[Mesa-dev] [PATCH 2/2] i965: run brw_vec4 optimizations in loop

Wed Nov 25 16:16:47 PST 2015

On Wed, Nov 25, 2015 at 5:36 AM, Juan A. Suarez Romero
<jasuarez at igalia.com> wrote:
> When analyzing output for glsl-mat-from-int-ctor-03 piglit test, found
> that the following piece of generated asm code:
>
> mov(8)          g19<1>.xyzF     g6<4,4,1>.xyzzD                 { align16 1Q };
> dp4(8)          g115<1>.wF      g4<4,4,1>F      g2.4<0,4,1>F    { align16 NoDDChk 1Q };
> cmp.nz.f0(8)    null<1>F        g11<4,4,1>.xyzzF g19<4,4,1>.xyzzF { align16 1Q switch };
> cmp.nz.f0(8)    null<1>D        g7<4,4,1>D      0D              { align16 1Q switch };
> (+f0.any4h) mov(8) g21<1>.xUD   0xffffffffUD                    { align16 1Q };

In the piglit test you cited, opt_vector_float() does this to the relevant code:

 cmp.nz.f0.0 null:F, vgrf6.xyzz:F, vgrf14.xyzz:F
-mov vgrf2.0.x:D, 0D
 (+f0.0.any4h) mov vgrf2.0.x:D, -1D
-mov vgrf2.0.yzw:D, 0D
+mov vgrf2.0:F, [0F, 0F, 0F, 0F]
 cmp.nz.f0.0 null:D, vgrf2.xyzw:D, 0D

which allows dead_code_eliminate to do this:

 cmp.nz.f0.0 null:F, vgrf6.xyzz:F, vgrf14.xyzz:F
-(+f0.0.any4h) mov vgrf2.0.x:D, -1D
 mov vgrf2.0:F, [0F, 0F, 0F, 0F]
 cmp.nz.f0.0 null:D, vgrf2.xyzw:D, 0D

But we should have recognized that the first CMP's flag result is no
longer used and deleted it in the same pass. That bug is caused by

   for (unsigned c = 0; c < 4; c++) {
      if (inst->reads_flag(c)) {
         BITSET_SET(flag_live, c);
      }
   }

still executing even when we have marked the current inst for removal.
I had to write the patch to confirm this was the problem, so I'll send
it and Cc you.

Another problem that you may be interested in solving also appears in
this same code. You'll notice we're left with

 mov vgrf2.0:F, [0F, 0F, 0F, 0F]
 cmp.nz.f0.0 null:D, vgrf2.xyzw:D, 0D
  mov vgrf16.0.x:D, 0D
  (+f0.0.any4h) mov vgrf16.0.x:D, -1D

which we should be able to evaluate at compile-time.

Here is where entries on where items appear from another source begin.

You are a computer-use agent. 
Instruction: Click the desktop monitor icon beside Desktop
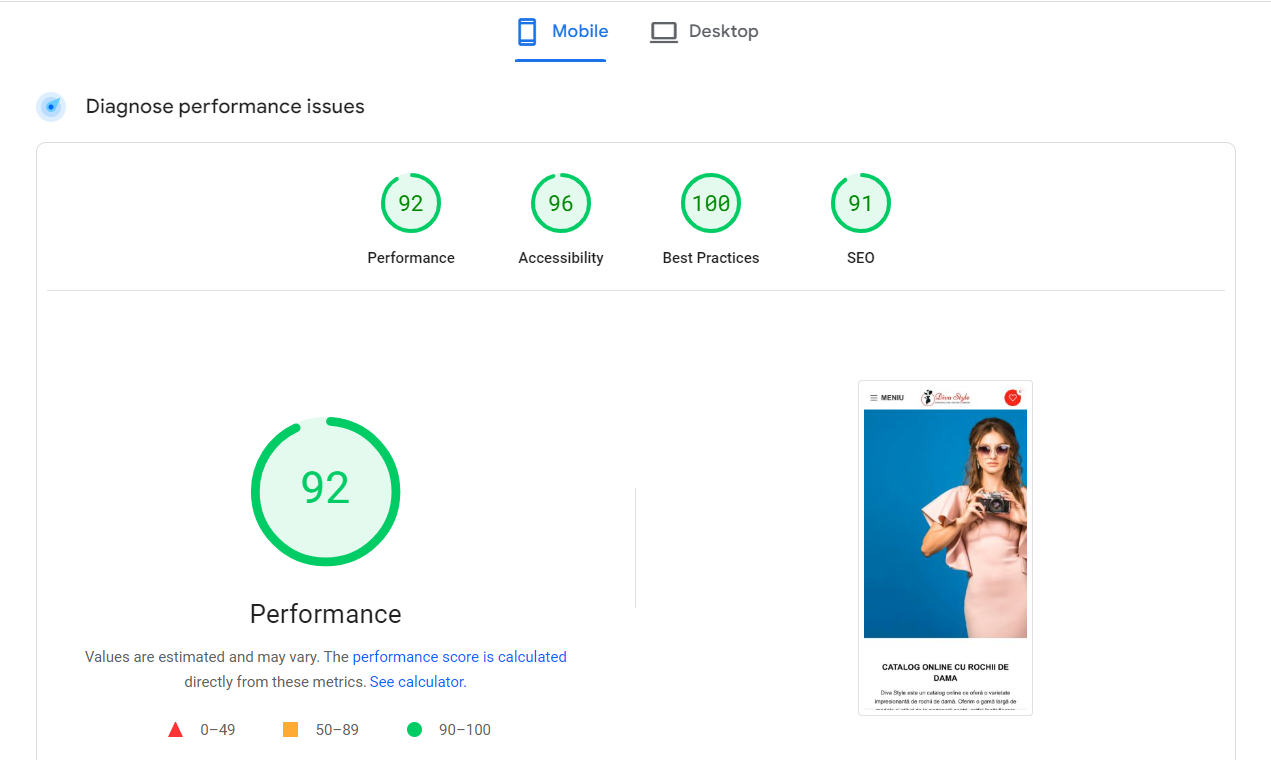663,31
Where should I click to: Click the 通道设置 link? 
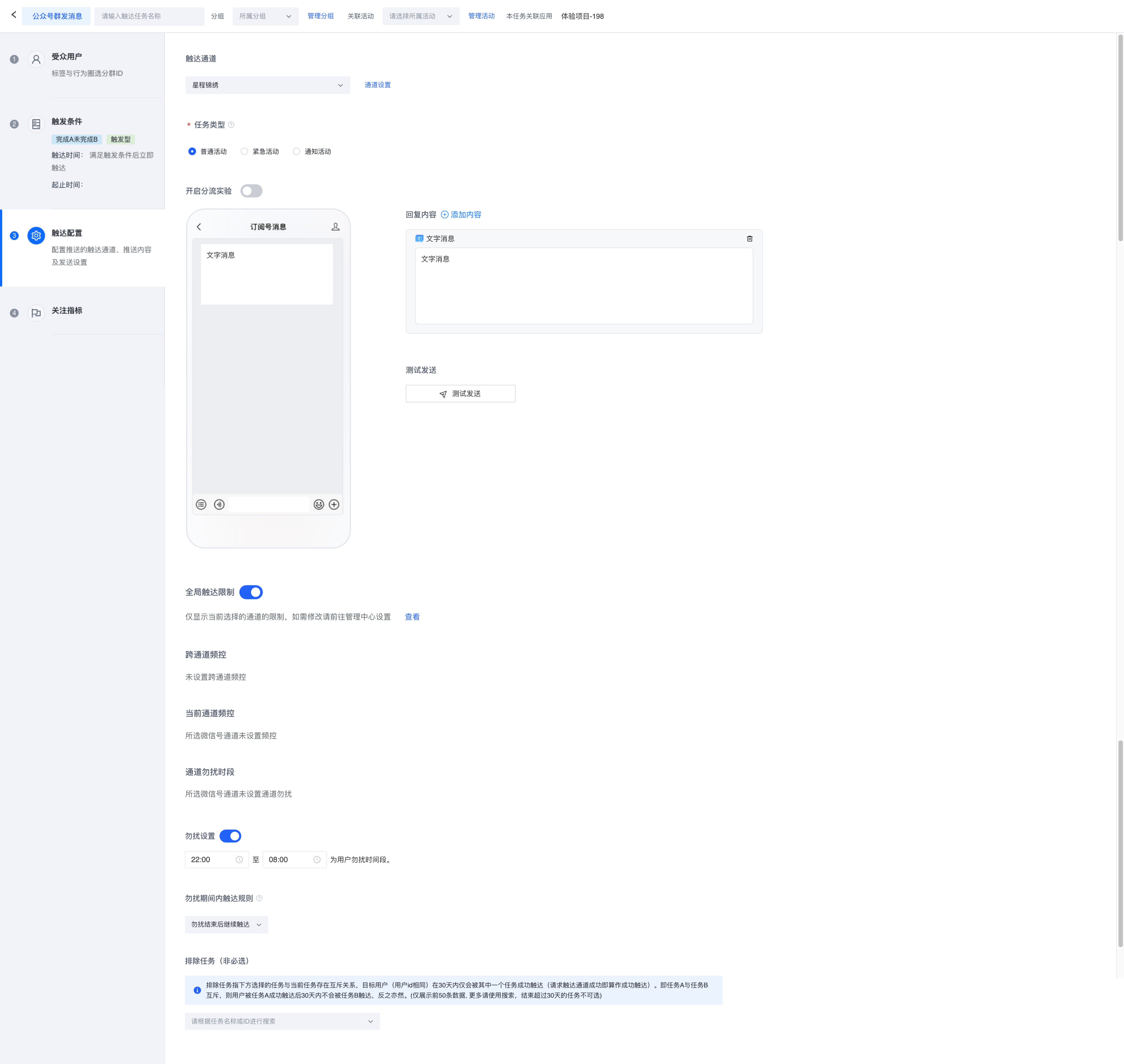(x=377, y=85)
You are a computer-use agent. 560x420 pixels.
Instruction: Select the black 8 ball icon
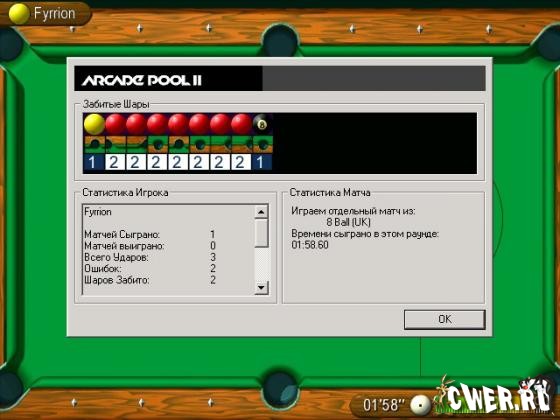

Figuring out how to constant-evaluate operations in a better way than
what we do today (see the opt_algebraic pass), perhaps as part of
constant propagation would be a good project. From there, figuring out
how to constant propagate flag register values in order to remove
predication is the next step.

>
> can be further optimized if we remove the former cmp instruction, as the
> output is overwritten by the second one (a clearly dead-code).
>
> The reason why this was not optimized is in vec4_visitor::run()
> (brw_vec4.cpp file). If opt_vector_float() success, then we apply
> several optimizations once, including a dead-code eliminate.
>
> But turns out that running this DCE optimization leds to the code above,
> and as we don't run again the DCE (we don't run them in a loop), the
> code remains as above.
>
> So this commit run all those optimizations in a loop. More strictly,
> instead of running them in a separated loop, it runs them in the
> previous loop, with all the other optimizations.
>
> When testing against the improvement obtained against shader-db, we
> don't get any improvement (nor any loose). But testing also against the
> non-free shaders in shader-db, we get the following improvement:
>
> total instructions in shared programs: 6819828 -> 6819468 (-0.01%)
> instructions in affected programs:     30516 -> 30156 (-1.18%)
> total loops in shared programs:        1971 -> 1971 (0.00%)
> helped:                                154
> HURT:                                  0
> GAINED:                                0
> LOST:                                  0

I had a look at a helped shader from shader-db (borderlands-2/3701)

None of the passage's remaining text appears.